Outside of Eli Lilly and Novo Nordisk—the dominant obesity-drug makers—healthcare stocks struggled under weak growth expectations and policy risks. The Inflation Reduction Act of 2022, signed by President Joe Biden, allowed Medicare to negotiate prices on top blockbuster drugs, squeezing pharma profits. The selloff deepened in late 2024 after Trump appointed industry skeptic Robert F. Kennedy Jr. as health secretary.

But with healthcare still a bargain in an overpriced market, investors may find the political risks are worth taking. Besides, drug-price reform isn’t the biggest threat right now—broader risks, like a potential trade war , loom larger.

One area where investors should tread carefully: vaccines. Moderna has been hit hard by fears that Kennedy will fuel more skepticism around vaccine policy. On Thursday, the stock tumbled after Bloomberg reported that health officials are re-evaluating a Biden-era contract awarded to the company for bird-flu vaccine development , bringing its decline so far this year to 25%.

Stocks that had been stuck for years are now moving higher. J&J, which faces uncertainty over baby powder lawsuits, has risen 13% this year. Gilead, a company that struggled to find momentum for years, has climbed 21% in 2025 and is up 53% over the past 12 months. Even struggling chains CVS and Walgreens are seeing strong gains, up 44% and 20%, respectively. This is occurring amid an improving earnings outlook and, in Walgreens’ case, takeover speculation.

Investors looking for a way in have plenty of affordable companies to choose from, including J&J, Novartis, Amgen, Roche and AstraZeneca.

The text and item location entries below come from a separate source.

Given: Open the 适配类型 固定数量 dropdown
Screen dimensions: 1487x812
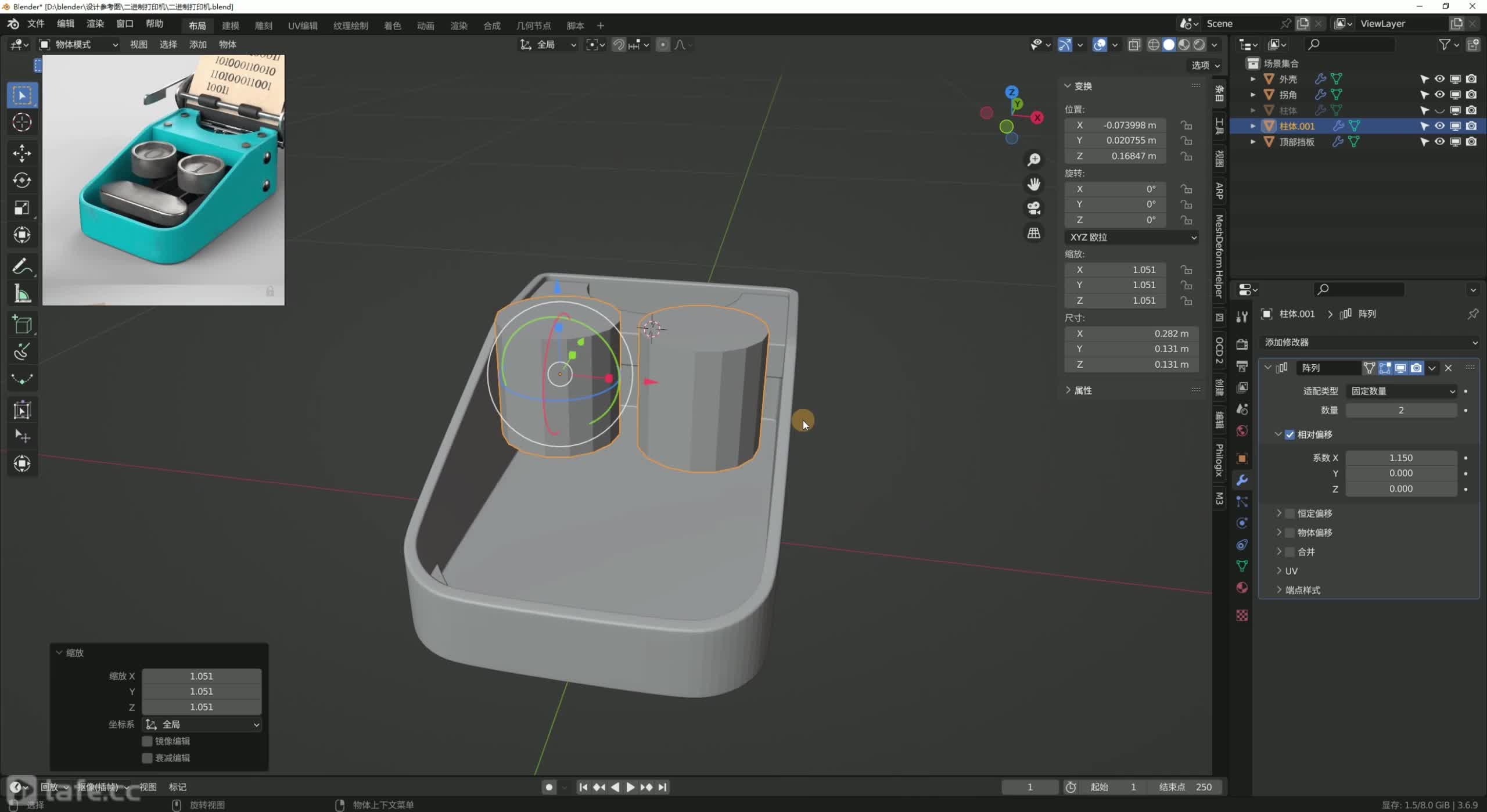Looking at the screenshot, I should click(x=1402, y=391).
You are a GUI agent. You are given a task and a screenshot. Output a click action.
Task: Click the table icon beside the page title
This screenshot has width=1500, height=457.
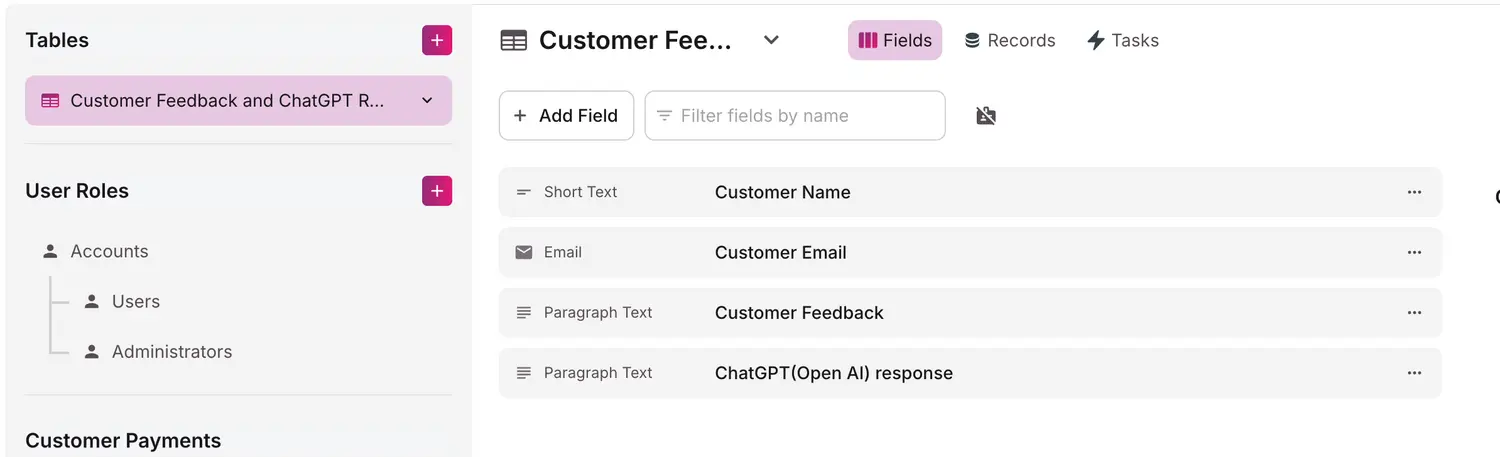[x=514, y=40]
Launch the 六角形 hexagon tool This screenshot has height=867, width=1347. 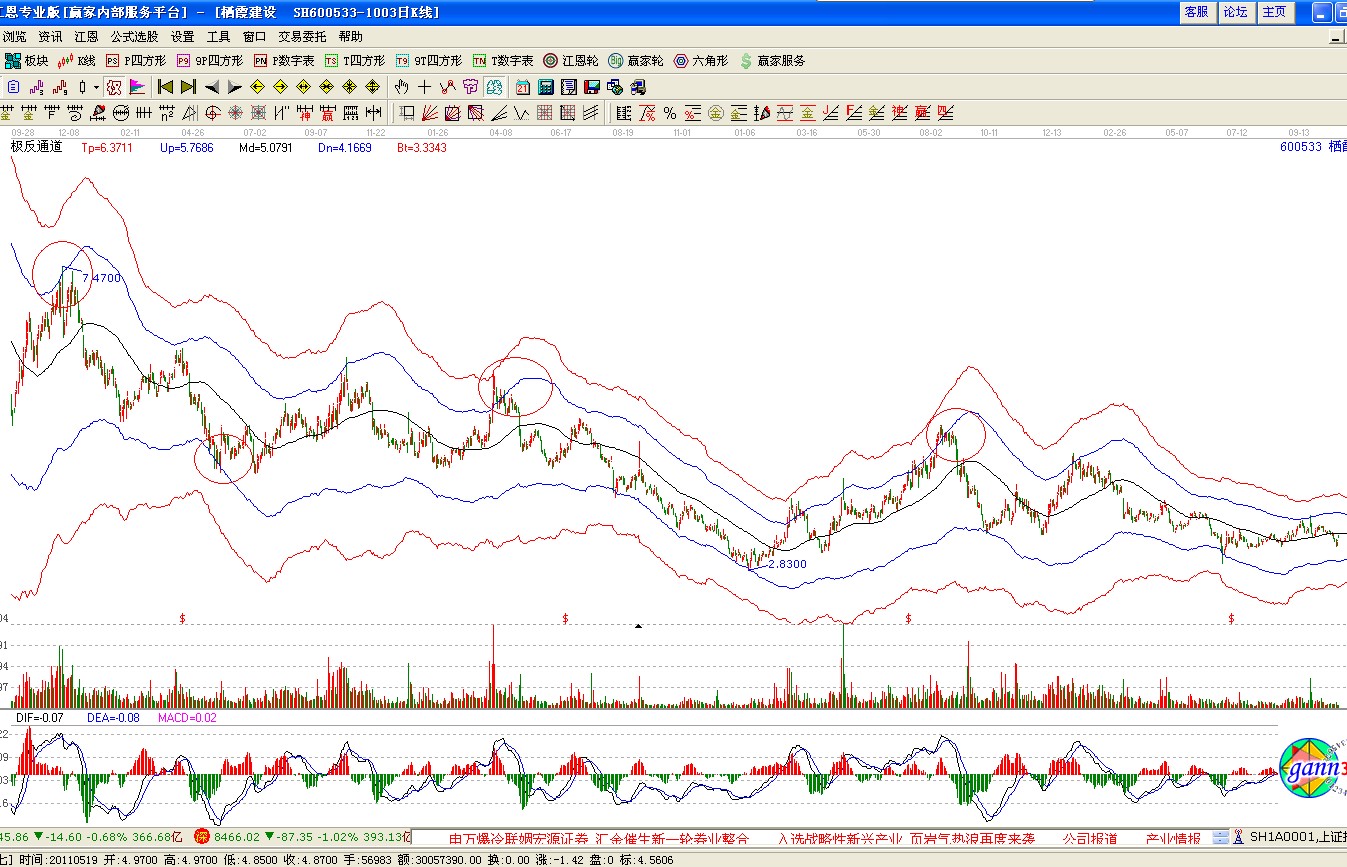[x=700, y=61]
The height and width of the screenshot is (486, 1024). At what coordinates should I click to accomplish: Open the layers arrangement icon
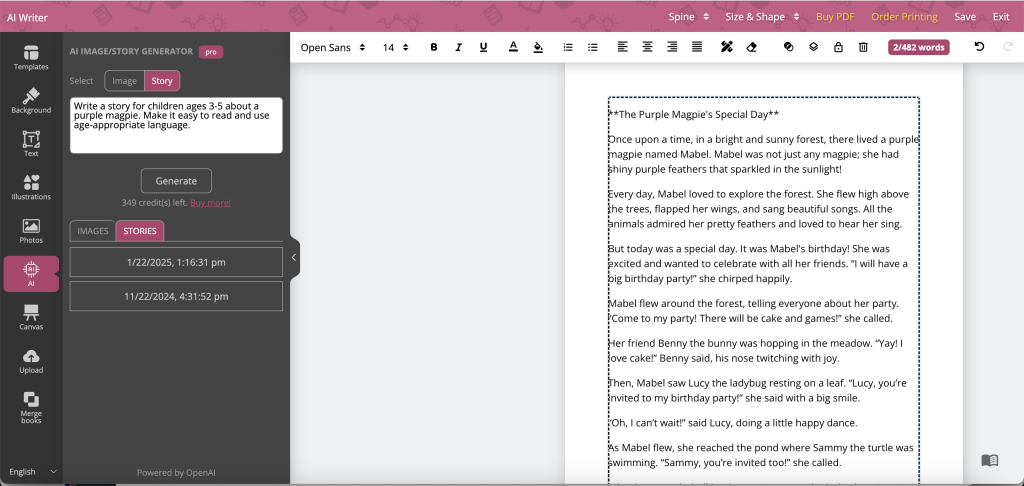coord(814,47)
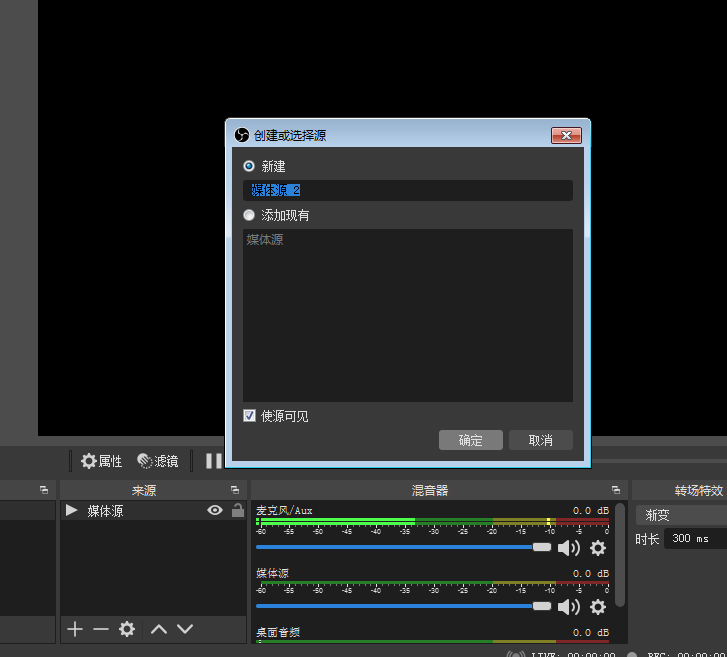The image size is (727, 657).
Task: Click the add source plus icon
Action: pos(74,629)
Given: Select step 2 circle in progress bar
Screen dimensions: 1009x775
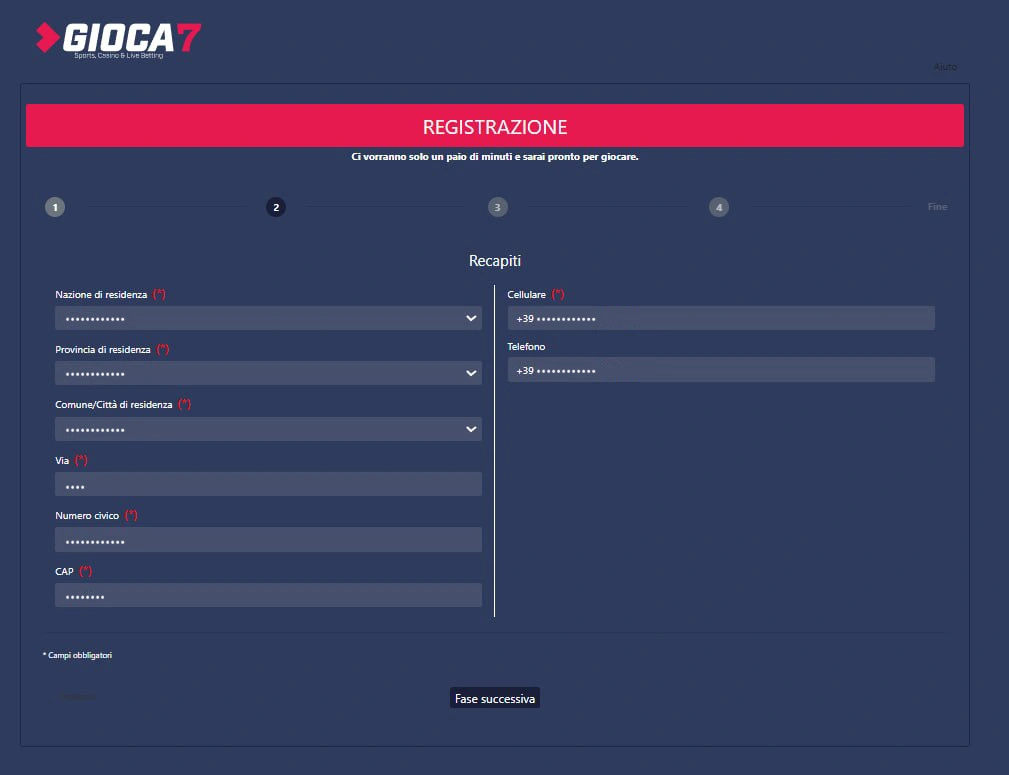Looking at the screenshot, I should 276,207.
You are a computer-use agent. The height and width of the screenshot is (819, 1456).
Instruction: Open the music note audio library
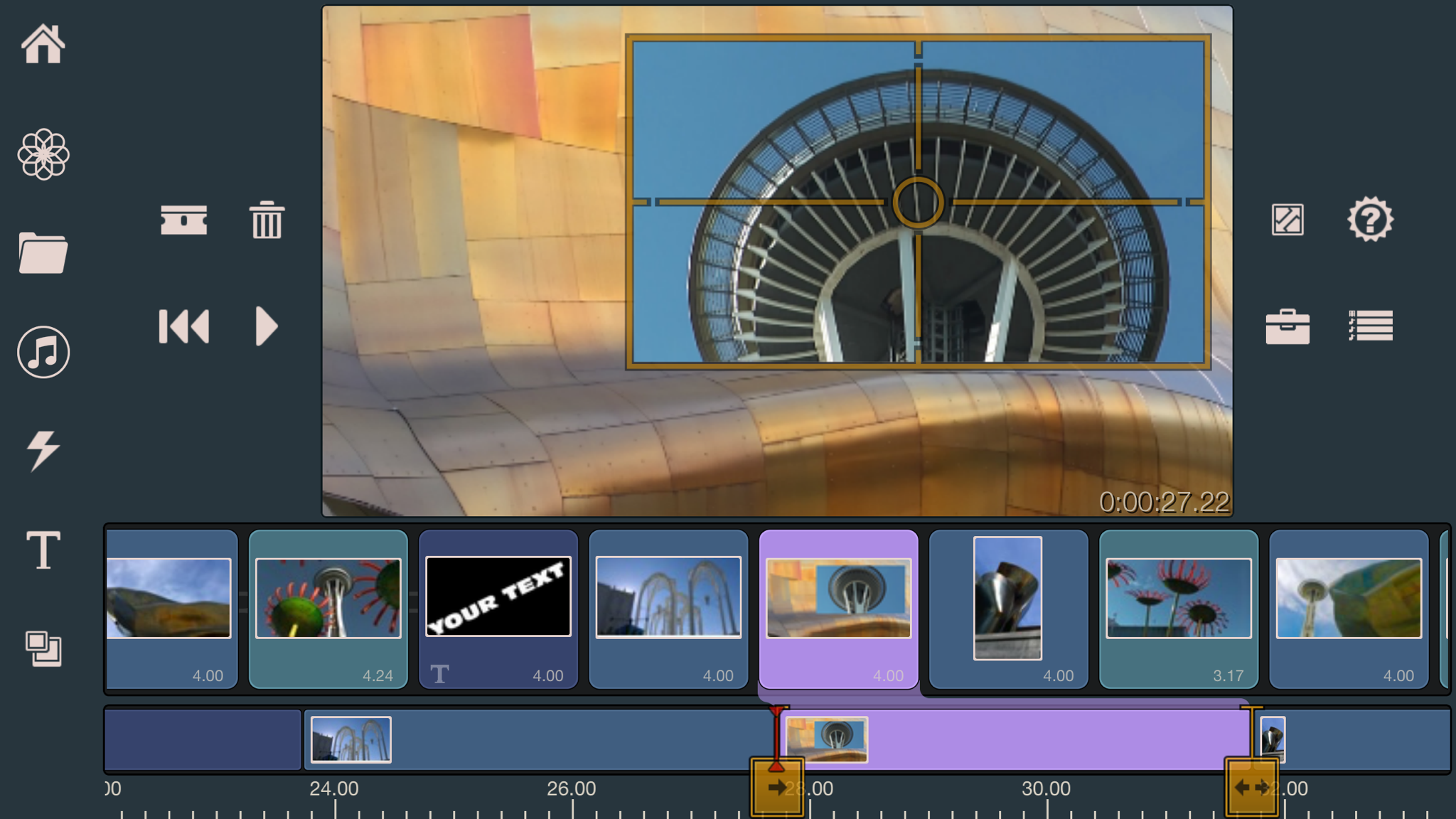(43, 352)
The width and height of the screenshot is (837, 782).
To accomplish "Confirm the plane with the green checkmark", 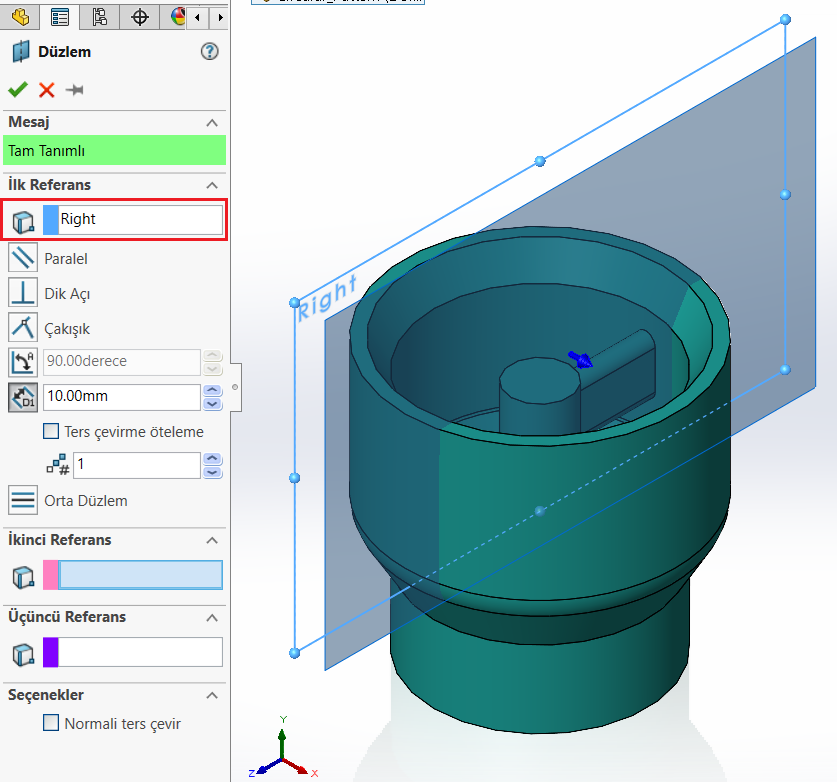I will pyautogui.click(x=17, y=90).
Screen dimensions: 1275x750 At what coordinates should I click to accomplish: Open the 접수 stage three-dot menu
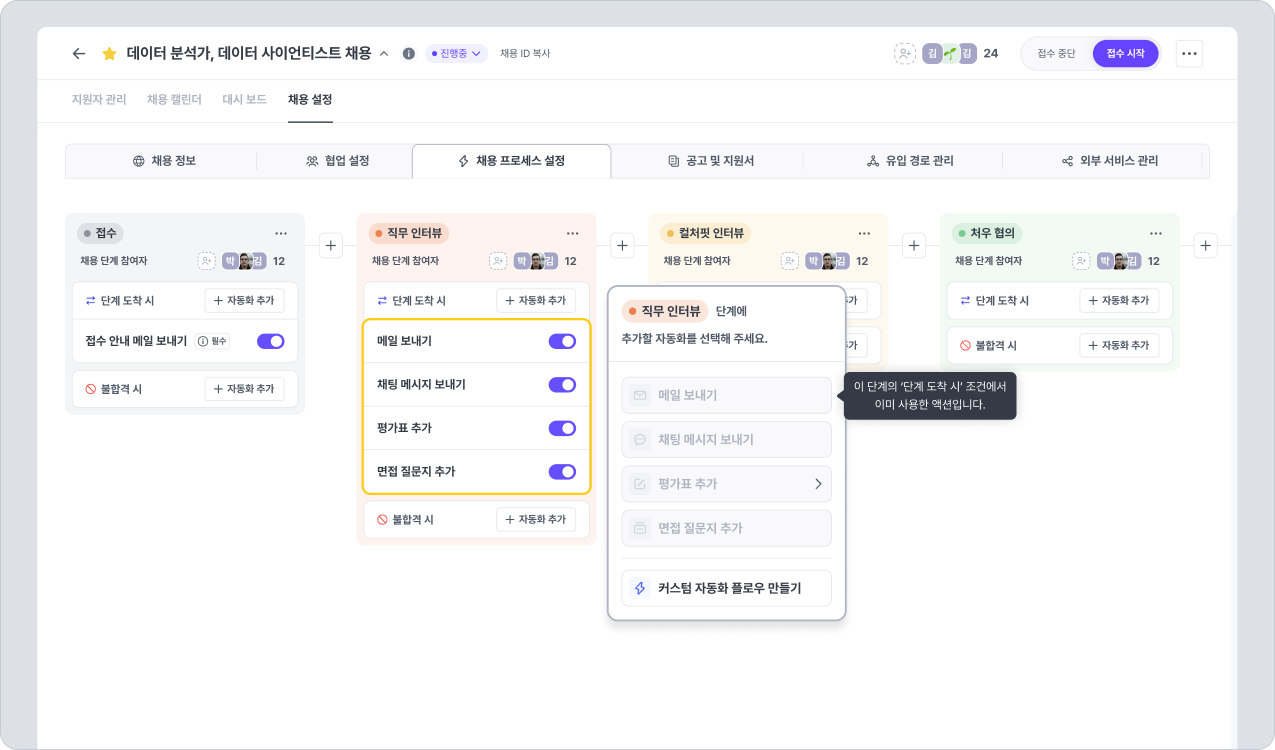(x=281, y=233)
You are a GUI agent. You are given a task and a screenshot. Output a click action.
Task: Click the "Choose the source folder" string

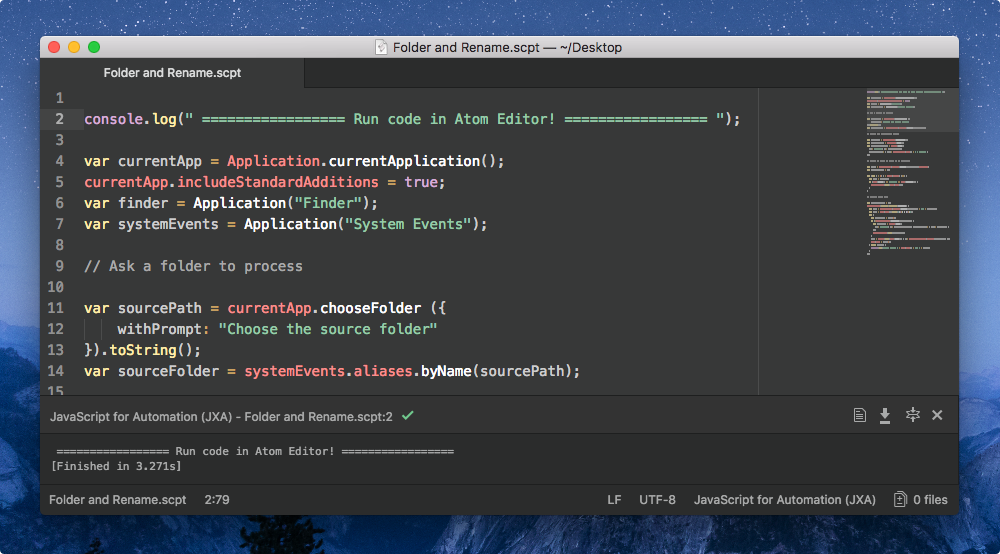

But not all drugmakers are benefiting equally. As Citi’s Davis explains, investors are gravitating toward companies with stable growth drivers and minimal near-term patent risks.

That explains why Gilead, Vertex, and Eli Lilly—companies with growing new products and fewer major patent expirations—have led the sector’s rally.

Meanwhile Merck, Pfizer, Bristol-Myers Squibb and Regeneron, all of which face more immediate threats to key products, haven’t kept pace. If the broader market rotation into value stocks deepens, these laggards could benefit, too, thanks to their still stable businesses.

On the flip side, stretched valuations for high-growth winners of recent years, including Intuitive Surgical, Boston Scientific and Lilly, could come under pressure in a broader rotation.

Healthcare is proving that investors don’t need to chase the AI hype to find opportunities in 2025.